What he did know was that Number 9 was different.

The way Noel Noa moved wasn't like the others. Every touch, every step, — the game bent around him.

Isagi sat up straighter, eyes wide, as Noa received a pass on the edge of the box. Three defenders collapsed on him, like wolves lunging for prey. But the ball never stopped moving — a feather-light tap to his left foot, a sudden drop of his shoulder, and then a shot.

A cannon blast.

It wasn't a clean volley or a textbook curl. It was raw — a goal only a striker could create in chaos.

The net bulged. The stadium roared. And Isagi Yoichi felt something click inside his chest.

"I want to do that."

It was a simple thought. But a catalyst to a lot of events in the future.

—------------------------------------------------------------------------------------------------------------------------

It started harmlessly enough. After school, Isagi would head to the park, a scuffed-up ball tucked under his arm, and spend hours trying to recreate Noel Noa's goals. The spin, the power, the timing — he wanted to understand it all, down to the smallest detail.

He stood at the edge of the field, picturing the goal like it was some holy altar. In his mind, he wasn't a scrawny elementary kid anymore. He was a pro striker, wearing the Bastard München Number 9, preparing to shatter a defense. The ball rolled to his feet. One touch. The second was the strike. Just like he'd seen Noa do a hundred times before.

"Plant the left foot. Swing the right. Time the follow-through. Easy."

The ball hooked violently to the left, missing the goal entirely and smashing into the rusted fence with a loud clang. A couple of high schoolers hanging around laughed, and Isagi's face burned with embarrassment.

"Tch… Again."

Every day, it was the same routine. School, football, dinner, football again. If the sky was clear, he'd stay until sunset — experimenting, failing, tweaking, and trying again. His legs were too weak. His touch was still clumsy. He couldn't control the spin properly, and every attempt to copy Noa's ambidextrous shooting ended with him tripping over his own left foot.

But he didn't stop. The misses didn't discourage him. If anything, they pissed him off in the best way possible.

"Noa probably missed a hundred times when he was my age, right? Maybe more. I just have to outwork that."

Day after day, he kept at it, even after the streetlights came on and his fingers turned numb from the cold. It became a routine, almost ritualistic. School, football, homework (rushed through), football again. If it rained, he'd clear a small space in the living room and practice footwork between the furniture, careful not to knock anything over. When his parents scolded him for dribbling inside the house, he'd switch to watching matches instead — eyes glued to the screen, notebook in hand, scribbling down movements and patterns like a student cramming for finals.

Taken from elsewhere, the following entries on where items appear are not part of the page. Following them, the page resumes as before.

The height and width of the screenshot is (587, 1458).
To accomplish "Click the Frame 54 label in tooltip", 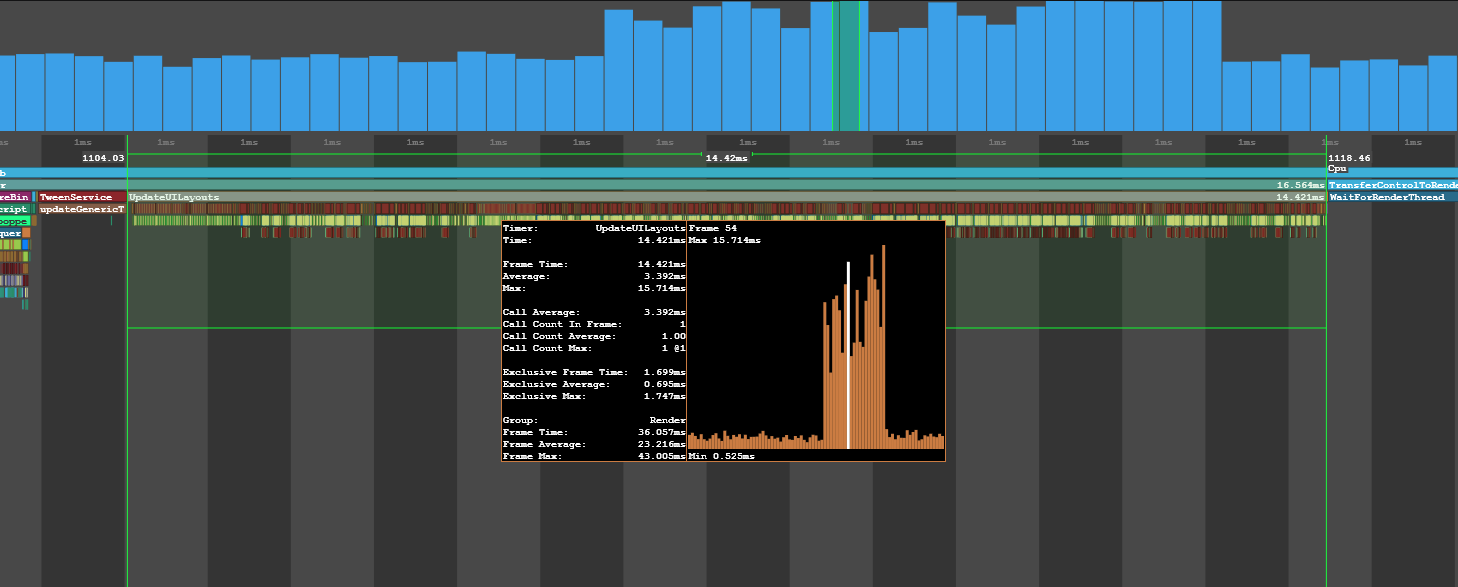I will (713, 229).
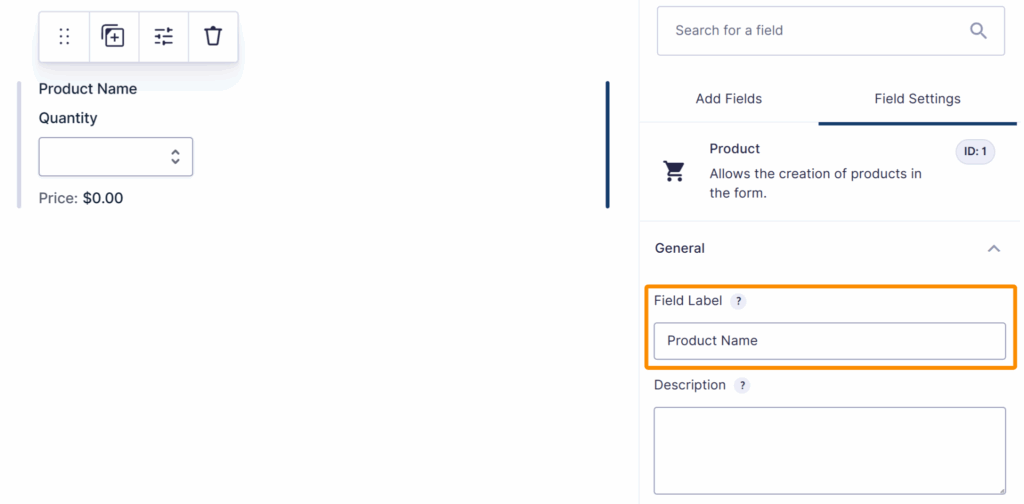This screenshot has height=504, width=1024.
Task: Click the General section header
Action: coord(680,248)
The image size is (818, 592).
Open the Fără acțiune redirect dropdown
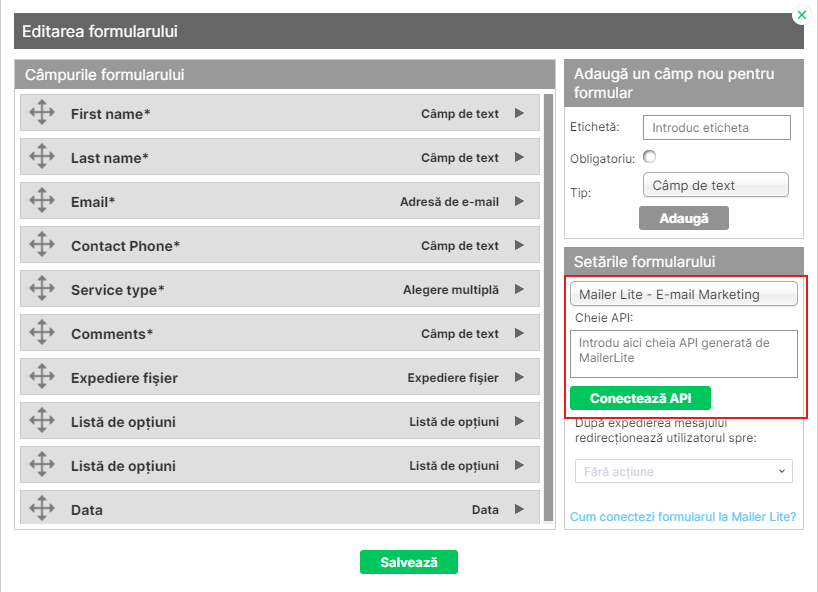[x=683, y=471]
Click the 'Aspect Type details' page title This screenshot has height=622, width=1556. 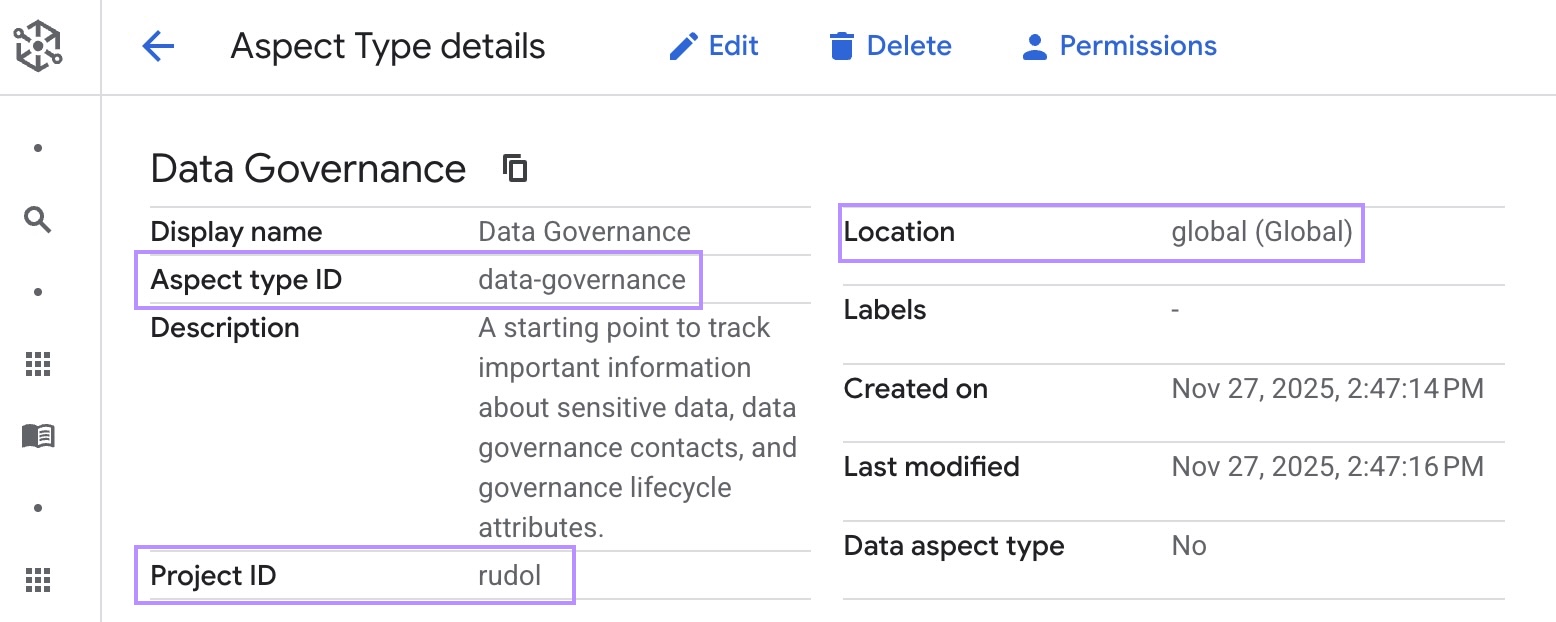pos(388,47)
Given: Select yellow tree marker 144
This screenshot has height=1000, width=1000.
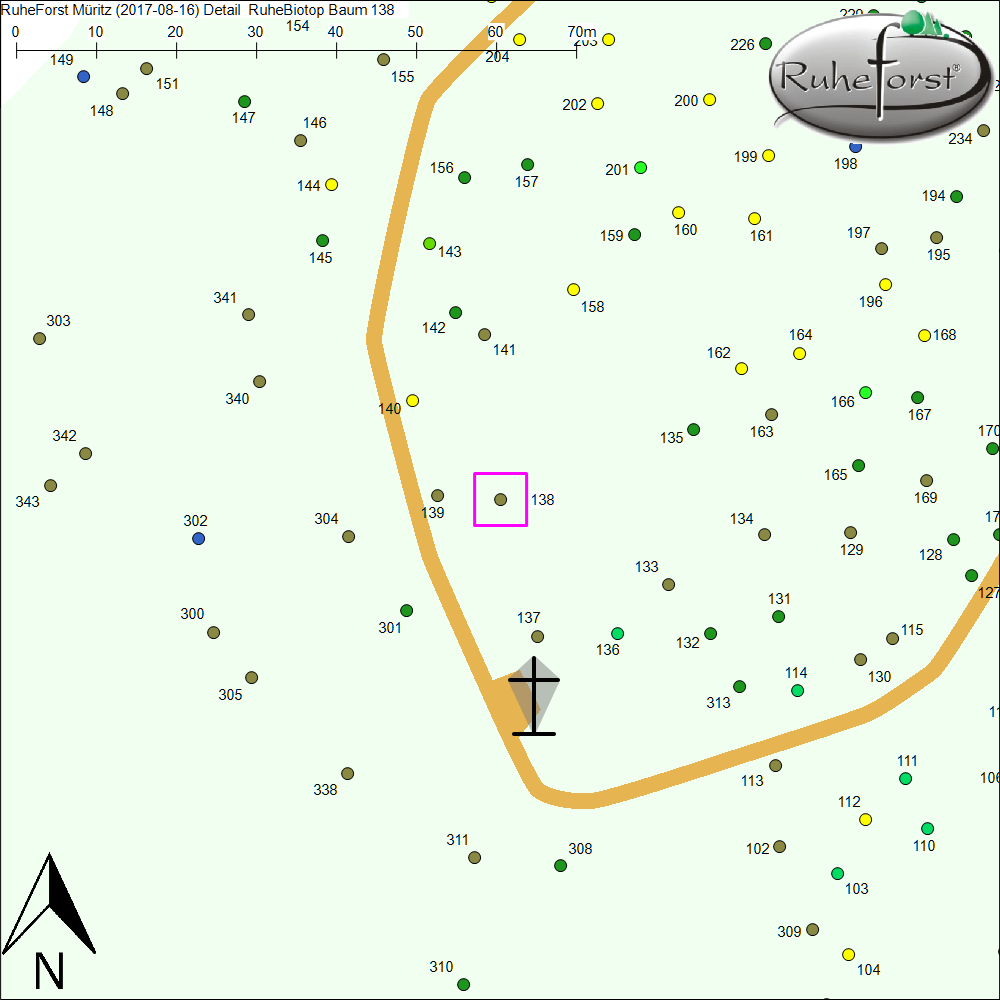Looking at the screenshot, I should pyautogui.click(x=332, y=185).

His parents couldn't help but notice. It wasn't just a phase or a passing hobby — this was something deeper. There was a seriousness in his eyes, a focus they didn't often see in a boy his age. At first, they found it amusing, even encouraging. His dad, a casual football fan himself, started recording matches for him to watch after dinner. His mom, despite not knowing much about the sport, made sure his football cleats were always clean and ready by the door.

They saw how his world was quietly shifting to revolve around this one thing. How his conversations began to drift toward strategies, players, goals he wanted to recreate. And there was one name that came up more than any other — Noel Noa.

When his seventh birthday came around, his father didn't even have to ask what to get him. The gift was waiting for him at the breakfast table: a crisp, brand new Bastard München jersey — Number 9.

Isagi held it up like it was a relic from a shrine. The letters gleamed, the club crest pressed neatly over the heart. He wore it immediately, refusing to take it off for the rest of the day. In fact, for weeks after, it was the only thing he wanted to wear whenever he went out to play. Even when the lettering started peeling off from too many washes, he kept it in his room like a trophy.

With that jersey on his back, he wasn't just Isagi Yoichi anymore.

He was the kid chasing Noel Noa's shadow.

"If I'm wearing this… I can play like him."

And so, his solo training evolved.

—------------------------------------------------------------------------------------------------------------------------

From that day on, everything had a purpose.

Isagi's afternoons at the park weren't just about kicking the ball around anymore. They became experiments. Each day, he'd try to copy something he saw Noa do — a turn, a shot, the way Noa always seemed to pop up exactly where the ball would arrive.

Of course, Isagi's first attempts were a mess.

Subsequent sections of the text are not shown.